In the current study, we demonstrated that multiple cognates (e.g., A2HU which contains the cognates for siRNA from both CTLA-4 and PD-1) can be delivered via the Voyager. When multiple cognates are deployed, they are delivered in a continuous loop of sequential and specific electromagnetic signals. Cognates potentially can be generated from any solvated molecule, and hundreds of cognates are currently available. Therefore, a virtually unlimited combination of cognates potentially can be derived from standard chemotherapeutic agents as well as immunotherapy agents and specific tumor biomarkers or antigens. For example, the Voyager could be programmed to deliver cognates derived from paclitaxel, siRNA of EGFR and an inhibitor of P13 kinase. Today, the Voyager contains a fixed cognate or set of cognates that cannot be altered by the patient or the physician.
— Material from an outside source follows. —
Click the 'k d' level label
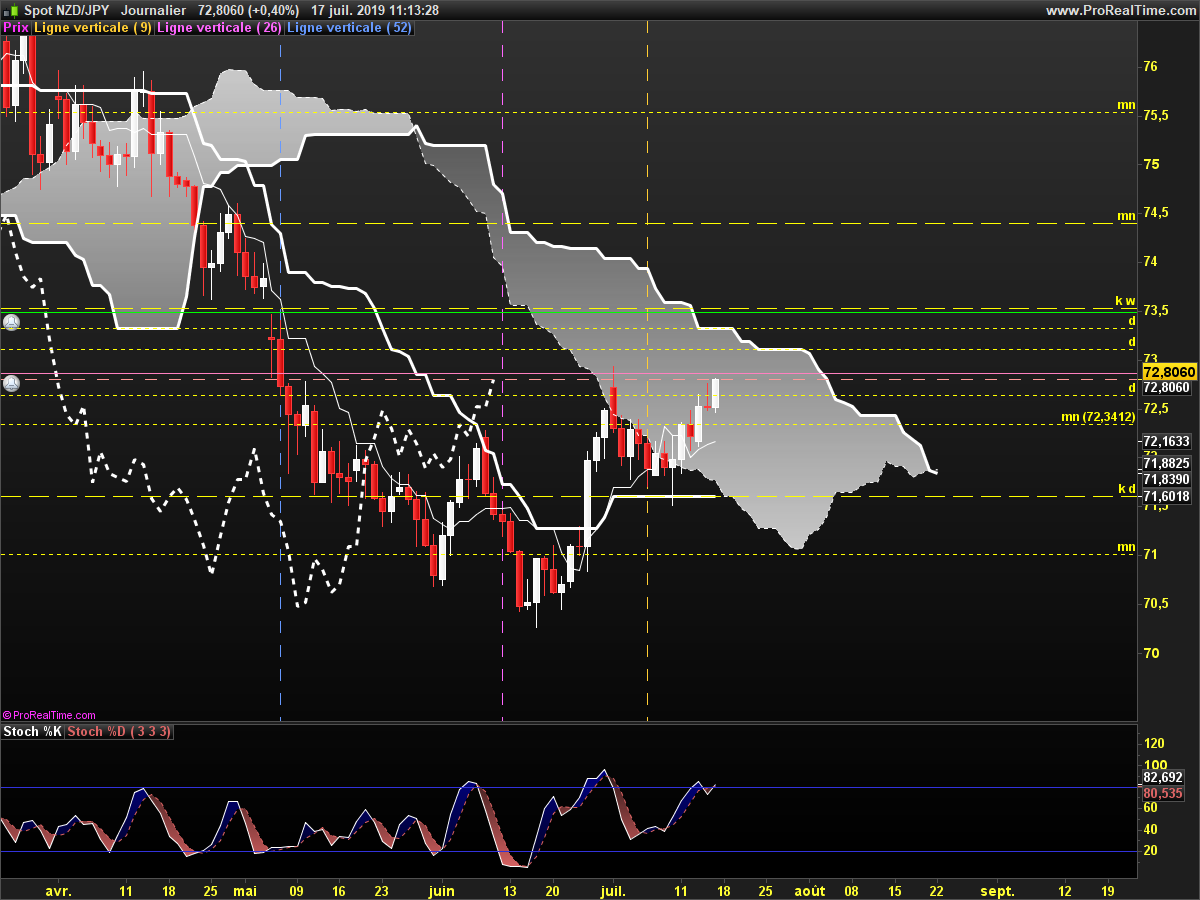1200x900 pixels. click(1126, 489)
Theoretically, in the future, a physician could select from a library of cognates to deliver one or more specific cognates targeted for a given patient's tumor.

Summary points.

  • The Nativis Voyager is a noninvasive, nonthermal, nonionizing, battery-operated, portable investigational medical device that uses ultra-low radiofrequency energy to treat cancer.

  • This device delivers one or more specific oscillating magnetic fields to the patient via a headband. This magnetic field, derived by capturing the electrostatic surface potential of solvated molecules, is hypothesized to interact with cellular targets and disrupt their actions.

  • NAT-105 (NCT02507102) was a single-site, prospective, open-label, early feasibility study intended to assess the safety and feasibility of the Voyager as a treatment for recurrent glioblastoma.

  • All patients were treated with Voyager as monotherapy. Two distinct ultra-low radiofrequency energy cognates were studied: A1A (derived from paclitaxel) and A2HU (derived from small interfering RNA targeting CTLA-4 + PD-1).

  • There were no treatment-emergent serious adverse events reported related to the study device, and no clinically relevant trends were noted in clinical laboratory parameters, vital signs or physical exams.

  • The majority of patients achieved disease control, with a best overall response of stable disease. Two of 15 patients had a partial response.

  • The data suggest that the Nativis Voyager is safe and has clinical utility for the treatment of recurrent glioblastoma.

Acknowledgements

We thank our patients and their caregivers for participation in this early phase trial.

Footnotes

Disclosure

Portions of these data were presented at the 2017 Cooperative Trials Group for Neuro-Oncology Annual Scientific Meeting in Melbourne, Australia.

Financial & competing interests disclosure

This study was funded by Nativis, Inc., S Kesari is a member of the Nativis Scientific Advisory Board. The authors have no other relevant affiliations or financial involvement with any organization or entity with a financial interest in or financial conflict with the subject matter or materials discussed in the manuscript apart from those disclosed.

No writing assistance was utilized in the production of thismanuscript.